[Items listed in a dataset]
* Start *
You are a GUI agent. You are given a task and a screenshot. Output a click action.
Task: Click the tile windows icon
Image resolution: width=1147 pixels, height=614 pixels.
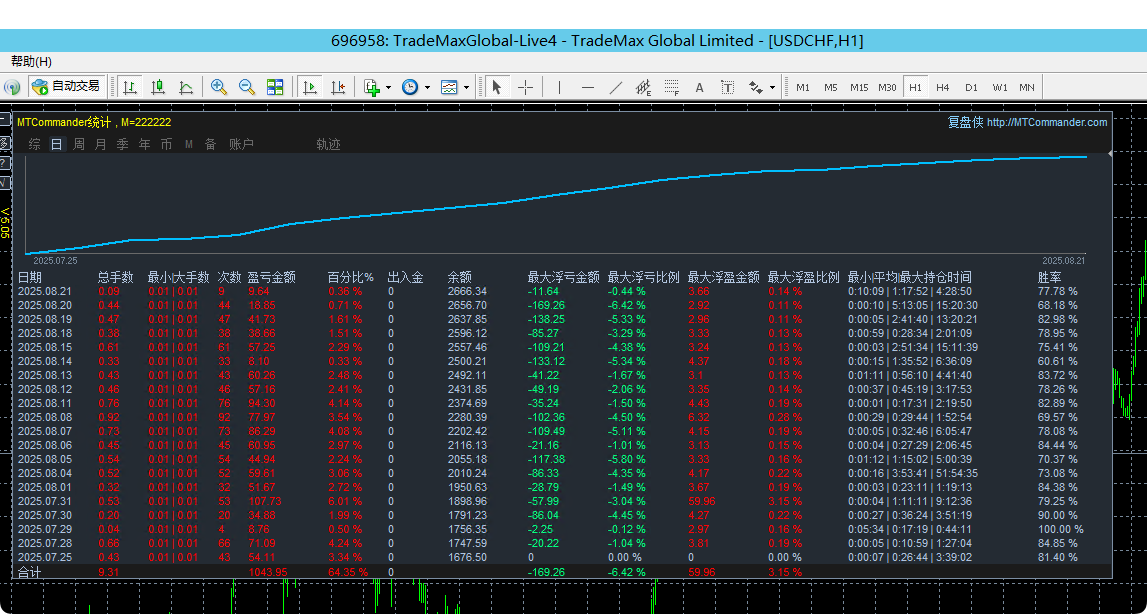[x=275, y=87]
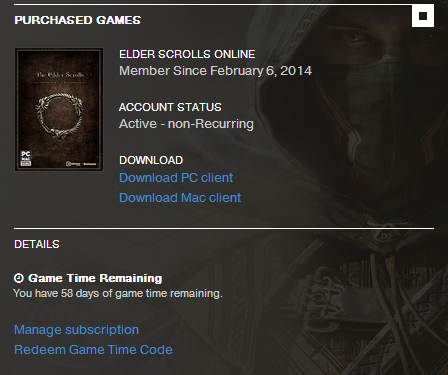Click The Elder Scrolls title on the cover

(x=60, y=75)
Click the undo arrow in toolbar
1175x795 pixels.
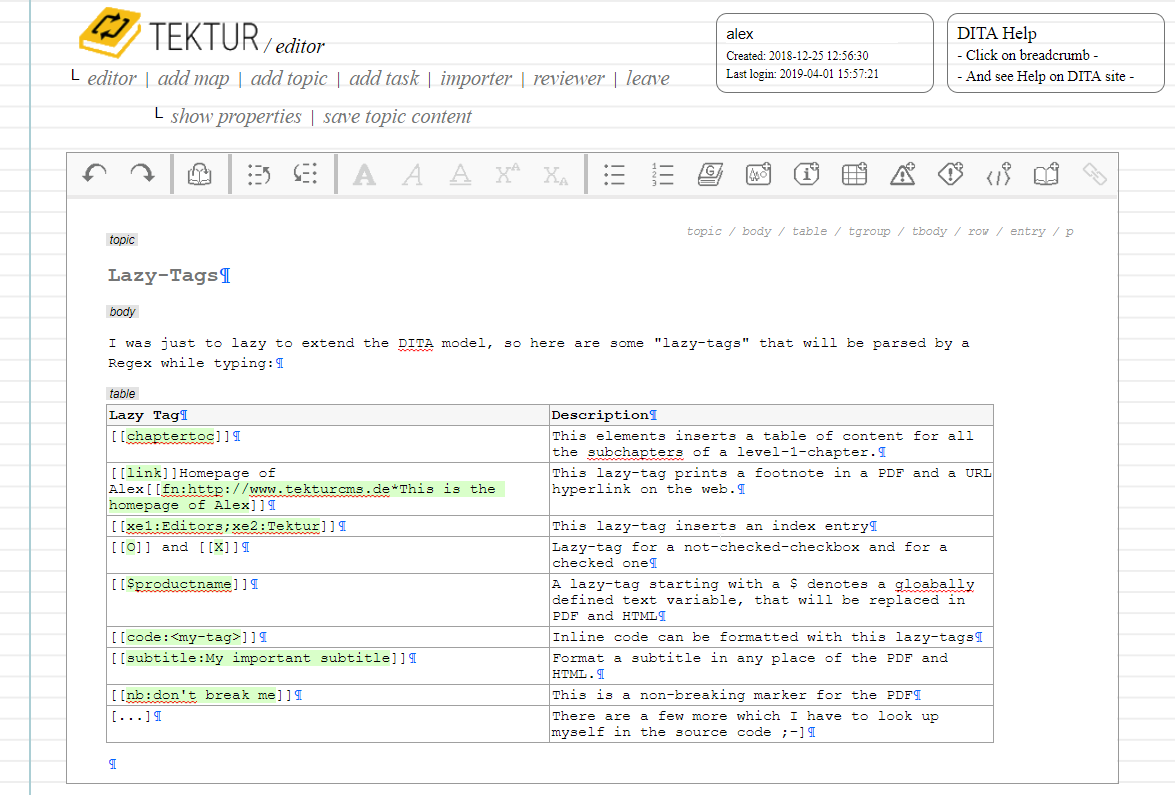tap(95, 174)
* End *
#### Short problem
Print all of the records above line for line, with no changes, and leave the pictures out of your output.

#### Reply to the task
You are a GUI agent. You are given a task and a screenshot. Output a click action.
Task: Click the tile windows icon
Image resolution: width=1147 pixels, height=614 pixels.
[x=275, y=87]
Click The Elder Scrolls title on the cover

(x=60, y=75)
Click the undo arrow in toolbar
1175x795 pixels.
tap(95, 174)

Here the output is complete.